Return every record exactly as written.

= Beginning of Section =

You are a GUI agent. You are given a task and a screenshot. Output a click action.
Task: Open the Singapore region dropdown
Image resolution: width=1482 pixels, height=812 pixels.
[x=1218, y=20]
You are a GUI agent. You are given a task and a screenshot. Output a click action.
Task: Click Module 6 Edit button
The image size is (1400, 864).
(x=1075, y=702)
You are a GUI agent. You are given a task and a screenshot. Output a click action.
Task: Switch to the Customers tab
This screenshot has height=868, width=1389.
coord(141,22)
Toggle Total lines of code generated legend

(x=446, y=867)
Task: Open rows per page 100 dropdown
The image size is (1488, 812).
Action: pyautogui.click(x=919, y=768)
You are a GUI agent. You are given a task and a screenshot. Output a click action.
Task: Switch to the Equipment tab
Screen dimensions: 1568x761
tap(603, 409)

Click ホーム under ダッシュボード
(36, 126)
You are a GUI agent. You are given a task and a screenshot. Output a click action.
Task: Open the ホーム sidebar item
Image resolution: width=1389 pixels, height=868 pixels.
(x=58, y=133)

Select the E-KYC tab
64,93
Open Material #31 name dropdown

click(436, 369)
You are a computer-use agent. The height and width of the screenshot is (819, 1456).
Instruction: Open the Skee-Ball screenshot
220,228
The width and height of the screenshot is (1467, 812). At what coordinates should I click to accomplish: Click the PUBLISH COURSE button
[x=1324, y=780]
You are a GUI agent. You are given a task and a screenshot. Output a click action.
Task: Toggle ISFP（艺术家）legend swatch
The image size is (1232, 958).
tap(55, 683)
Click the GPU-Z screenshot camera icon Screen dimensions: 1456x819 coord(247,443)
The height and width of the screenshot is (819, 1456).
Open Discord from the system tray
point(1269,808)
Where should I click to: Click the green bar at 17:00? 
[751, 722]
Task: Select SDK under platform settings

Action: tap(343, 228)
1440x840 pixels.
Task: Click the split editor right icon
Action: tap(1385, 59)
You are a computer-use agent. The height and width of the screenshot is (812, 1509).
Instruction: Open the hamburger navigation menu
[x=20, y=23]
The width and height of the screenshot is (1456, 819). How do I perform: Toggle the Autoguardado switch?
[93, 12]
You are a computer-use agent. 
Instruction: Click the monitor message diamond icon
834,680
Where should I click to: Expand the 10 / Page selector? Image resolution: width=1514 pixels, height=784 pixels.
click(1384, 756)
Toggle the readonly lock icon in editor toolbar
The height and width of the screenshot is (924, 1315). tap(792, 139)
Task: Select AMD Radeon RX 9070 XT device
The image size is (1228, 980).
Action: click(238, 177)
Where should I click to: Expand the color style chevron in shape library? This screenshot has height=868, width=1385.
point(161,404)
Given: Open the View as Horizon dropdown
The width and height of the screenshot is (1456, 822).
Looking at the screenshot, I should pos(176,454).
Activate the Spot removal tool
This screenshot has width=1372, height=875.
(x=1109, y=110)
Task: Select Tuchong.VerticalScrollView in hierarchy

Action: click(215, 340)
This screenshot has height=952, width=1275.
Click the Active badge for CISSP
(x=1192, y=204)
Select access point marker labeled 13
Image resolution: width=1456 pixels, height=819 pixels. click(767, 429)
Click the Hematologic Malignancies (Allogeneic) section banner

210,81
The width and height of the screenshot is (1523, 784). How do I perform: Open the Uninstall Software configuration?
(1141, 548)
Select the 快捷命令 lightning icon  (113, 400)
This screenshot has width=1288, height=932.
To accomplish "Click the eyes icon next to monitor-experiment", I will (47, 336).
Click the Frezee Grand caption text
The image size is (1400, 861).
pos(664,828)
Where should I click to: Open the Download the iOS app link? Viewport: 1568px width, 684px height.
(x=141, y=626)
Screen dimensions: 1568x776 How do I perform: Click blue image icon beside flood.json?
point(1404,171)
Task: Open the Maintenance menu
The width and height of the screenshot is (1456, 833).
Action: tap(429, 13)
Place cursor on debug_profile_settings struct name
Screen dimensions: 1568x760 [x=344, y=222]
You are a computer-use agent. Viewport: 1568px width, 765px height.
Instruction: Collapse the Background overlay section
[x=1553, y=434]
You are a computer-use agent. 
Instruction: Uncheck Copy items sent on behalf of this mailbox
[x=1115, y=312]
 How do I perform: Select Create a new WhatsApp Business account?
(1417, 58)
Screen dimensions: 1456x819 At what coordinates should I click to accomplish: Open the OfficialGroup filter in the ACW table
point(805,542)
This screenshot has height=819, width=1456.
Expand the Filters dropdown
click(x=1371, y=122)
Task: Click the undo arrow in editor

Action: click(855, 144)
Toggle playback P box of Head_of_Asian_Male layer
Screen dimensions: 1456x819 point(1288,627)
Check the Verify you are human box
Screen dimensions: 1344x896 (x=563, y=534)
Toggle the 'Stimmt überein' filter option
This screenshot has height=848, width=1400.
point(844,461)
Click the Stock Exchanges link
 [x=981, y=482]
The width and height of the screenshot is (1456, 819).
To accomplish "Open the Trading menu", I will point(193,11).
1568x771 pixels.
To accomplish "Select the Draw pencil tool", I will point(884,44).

= End of Section =

• [Reply]
You are a GUI agent. You are given a task and a screenshot. Output a click action.
Task: Open the Singapore region dropdown
Image resolution: width=1482 pixels, height=812 pixels.
[x=1218, y=20]
You are a GUI agent. You are given a task and a screenshot. Output a click action.
Task: Click Module 6 Edit button
The image size is (1400, 864).
(x=1075, y=702)
You are a GUI agent. You are given a task and a screenshot. Output a click action.
Task: Switch to the Customers tab
This screenshot has height=868, width=1389.
coord(141,22)
Toggle Total lines of code generated legend

(x=446, y=867)
Task: Open rows per page 100 dropdown
The image size is (1488, 812).
Action: pyautogui.click(x=919, y=768)
You are a GUI agent. You are given a task and a screenshot. Output a click action.
Task: Switch to the Equipment tab
Screen dimensions: 1568x761
tap(603, 409)

Click ホーム under ダッシュボード
(36, 126)
You are a GUI agent. You are given a task and a screenshot. Output a click action.
Task: Open the ホーム sidebar item
Image resolution: width=1389 pixels, height=868 pixels.
(x=58, y=133)

Select the E-KYC tab
64,93
Open Material #31 name dropdown

click(436, 369)
You are a computer-use agent. The height and width of the screenshot is (819, 1456).
Instruction: Open the Skee-Ball screenshot
220,228
The width and height of the screenshot is (1467, 812). At what coordinates should I click to accomplish: Click the PUBLISH COURSE button
[x=1324, y=780]
You are a GUI agent. You are given a task and a screenshot. Output a click action.
Task: Toggle ISFP（艺术家）legend swatch
The image size is (1232, 958).
tap(55, 683)
Click the GPU-Z screenshot camera icon Screen dimensions: 1456x819 coord(247,443)
The height and width of the screenshot is (819, 1456).
Open Discord from the system tray
point(1269,808)
Where should I click to: Click the green bar at 17:00? 
[751, 722]
Task: Select SDK under platform settings

Action: tap(343, 228)
1440x840 pixels.
Task: Click the split editor right icon
Action: tap(1385, 59)
You are a computer-use agent. The height and width of the screenshot is (812, 1509).
Instruction: Open the hamburger navigation menu
[x=20, y=23]
The width and height of the screenshot is (1456, 819). How do I perform: Toggle the Autoguardado switch?
[93, 12]
You are a computer-use agent. 
Instruction: Click the monitor message diamond icon
834,680
Where should I click to: Expand the 10 / Page selector? Image resolution: width=1514 pixels, height=784 pixels.
click(1384, 756)
Toggle the readonly lock icon in editor toolbar
The height and width of the screenshot is (924, 1315). tap(792, 139)
Task: Select AMD Radeon RX 9070 XT device
The image size is (1228, 980).
Action: click(238, 177)
Where should I click to: Expand the color style chevron in shape library? This screenshot has height=868, width=1385.
point(161,404)
Given: Open the View as Horizon dropdown
The width and height of the screenshot is (1456, 822).
Looking at the screenshot, I should pos(176,454).
Activate the Spot removal tool
This screenshot has width=1372, height=875.
(x=1109, y=110)
Task: Select Tuchong.VerticalScrollView in hierarchy

Action: click(215, 340)
This screenshot has height=952, width=1275.
Click the Active badge for CISSP
(x=1192, y=204)
Select access point marker labeled 13
Image resolution: width=1456 pixels, height=819 pixels. click(767, 429)
Click the Hematologic Malignancies (Allogeneic) section banner

210,81
The width and height of the screenshot is (1523, 784). How do I perform: Open the Uninstall Software configuration?
(1141, 548)
Select the 快捷命令 lightning icon  (113, 400)
This screenshot has width=1288, height=932.
To accomplish "Click the eyes icon next to monitor-experiment", I will (47, 336).
Click the Frezee Grand caption text
The image size is (1400, 861).
pos(664,828)
Where should I click to: Open the Download the iOS app link? Viewport: 1568px width, 684px height.
(x=141, y=626)
Screen dimensions: 1568x776 How do I perform: Click blue image icon beside flood.json?
point(1404,171)
Task: Open the Maintenance menu
The width and height of the screenshot is (1456, 833).
Action: tap(429, 13)
Place cursor on debug_profile_settings struct name
Screen dimensions: 1568x760 [x=344, y=222]
You are a computer-use agent. Viewport: 1568px width, 765px height.
Instruction: Collapse the Background overlay section
[x=1553, y=434]
You are a computer-use agent. 
Instruction: Uncheck Copy items sent on behalf of this mailbox
[x=1115, y=312]
 How do I perform: Select Create a new WhatsApp Business account?
(1417, 58)
Screen dimensions: 1456x819 At what coordinates should I click to accomplish: Open the OfficialGroup filter in the ACW table
point(805,542)
This screenshot has height=819, width=1456.
Expand the Filters dropdown
click(x=1371, y=122)
Task: Click the undo arrow in editor

Action: click(855, 144)
Toggle playback P box of Head_of_Asian_Male layer
Screen dimensions: 1456x819 point(1288,627)
Check the Verify you are human box
Screen dimensions: 1344x896 (x=563, y=534)
Toggle the 'Stimmt überein' filter option
This screenshot has height=848, width=1400.
point(844,461)
Click the Stock Exchanges link
 [x=981, y=482]
The width and height of the screenshot is (1456, 819).
To accomplish "Open the Trading menu", I will point(193,11).
1568x771 pixels.
To accomplish "Select the Draw pencil tool", I will point(884,44).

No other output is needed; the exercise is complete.